[[ Supplied data, beginning ]]
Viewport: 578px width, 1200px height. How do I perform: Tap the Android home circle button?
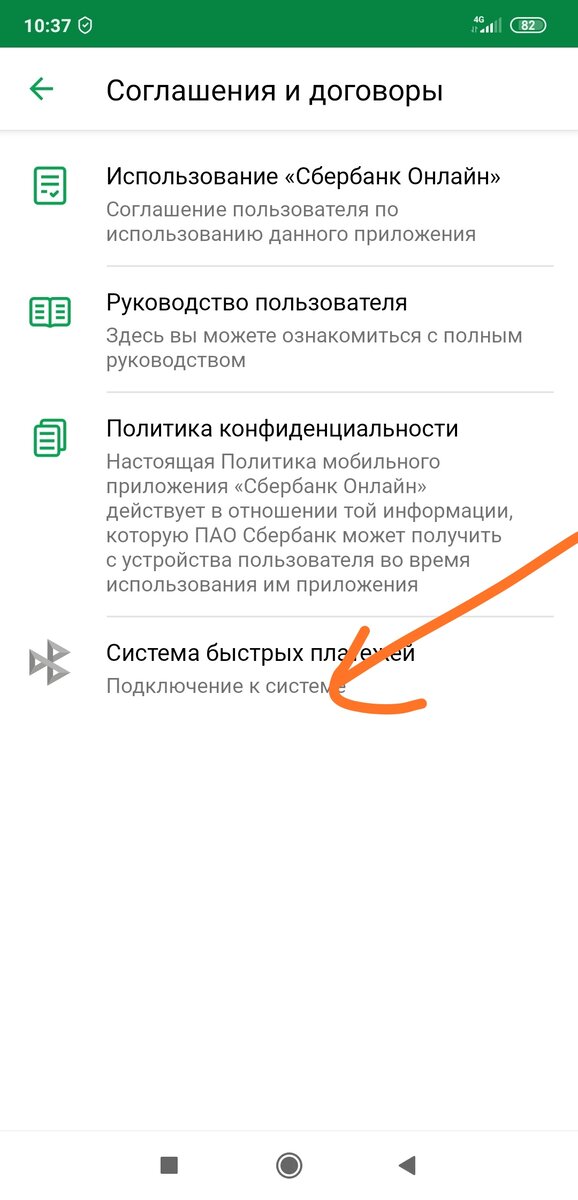[289, 1164]
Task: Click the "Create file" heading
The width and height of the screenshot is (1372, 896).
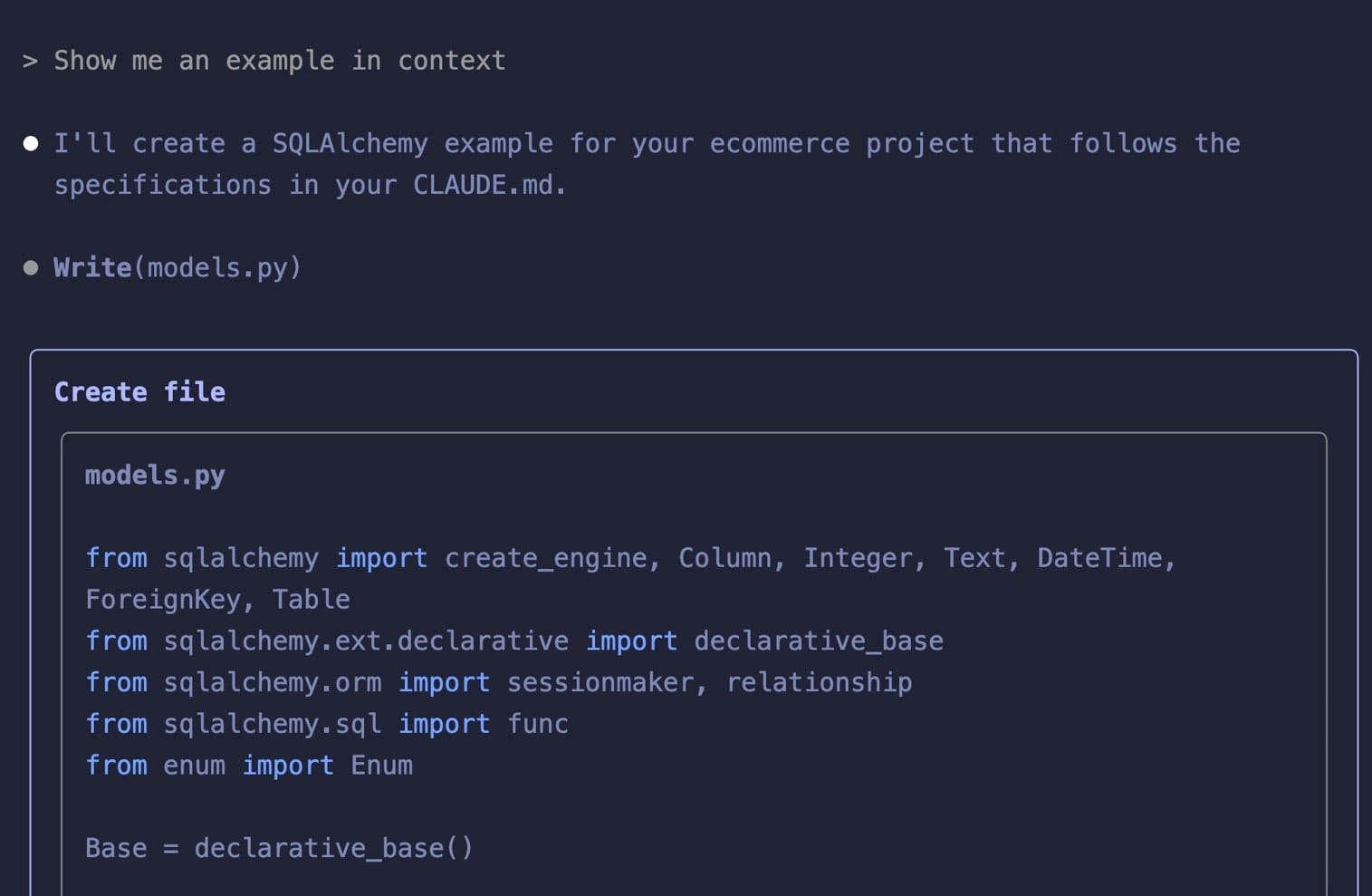Action: [x=139, y=391]
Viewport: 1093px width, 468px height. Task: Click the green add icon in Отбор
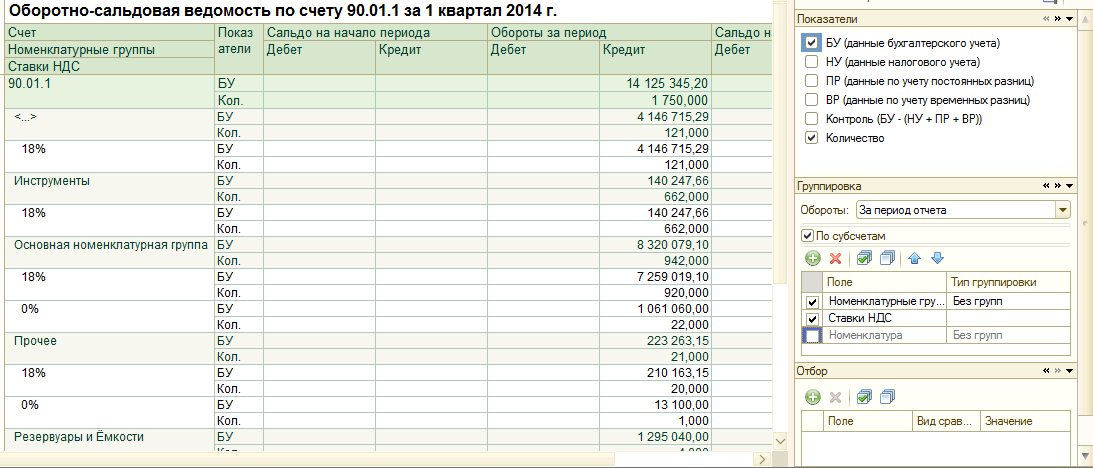point(813,398)
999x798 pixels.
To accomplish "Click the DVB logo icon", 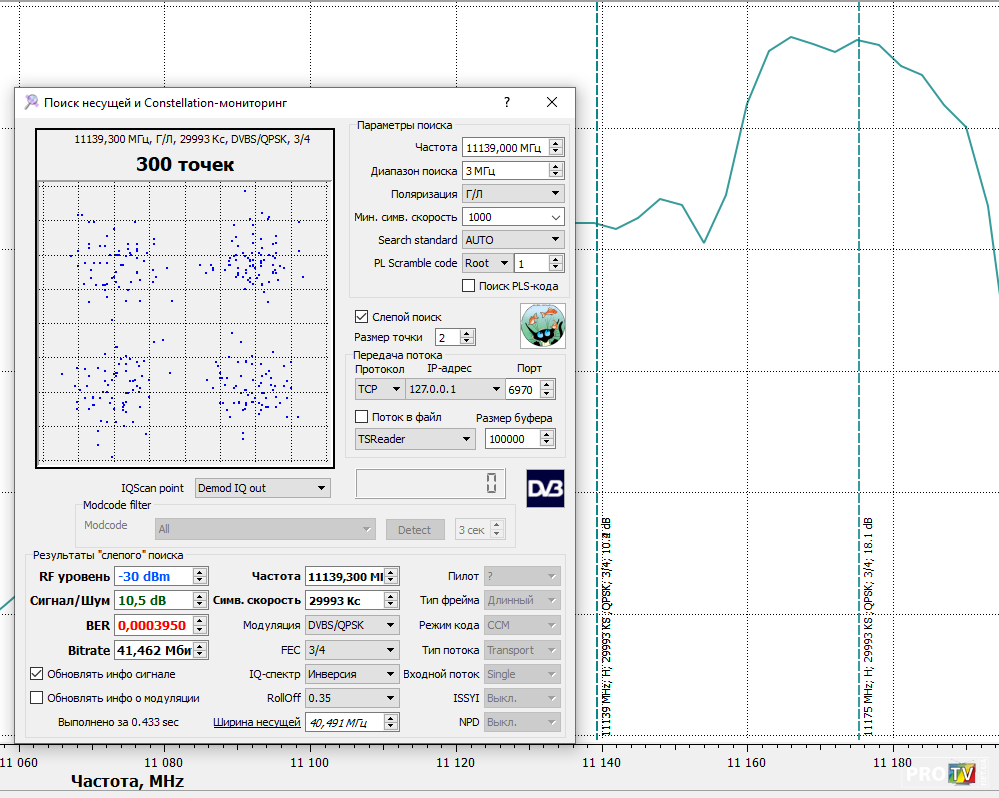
[[ Supplied data, end ]]
Task details: Restate the whole listing word for word. Omit the pictures.

Answer to the exercise:
Viewport: 578px width, 1200px height. How do I perform: Tap the Android home circle button?
[289, 1164]
Task: Click the "Create file" heading
The width and height of the screenshot is (1372, 896).
Action: [x=139, y=391]
Viewport: 1093px width, 468px height. Task: Click the green add icon in Отбор
point(813,398)
999x798 pixels.
To accomplish "Click the DVB logo icon", 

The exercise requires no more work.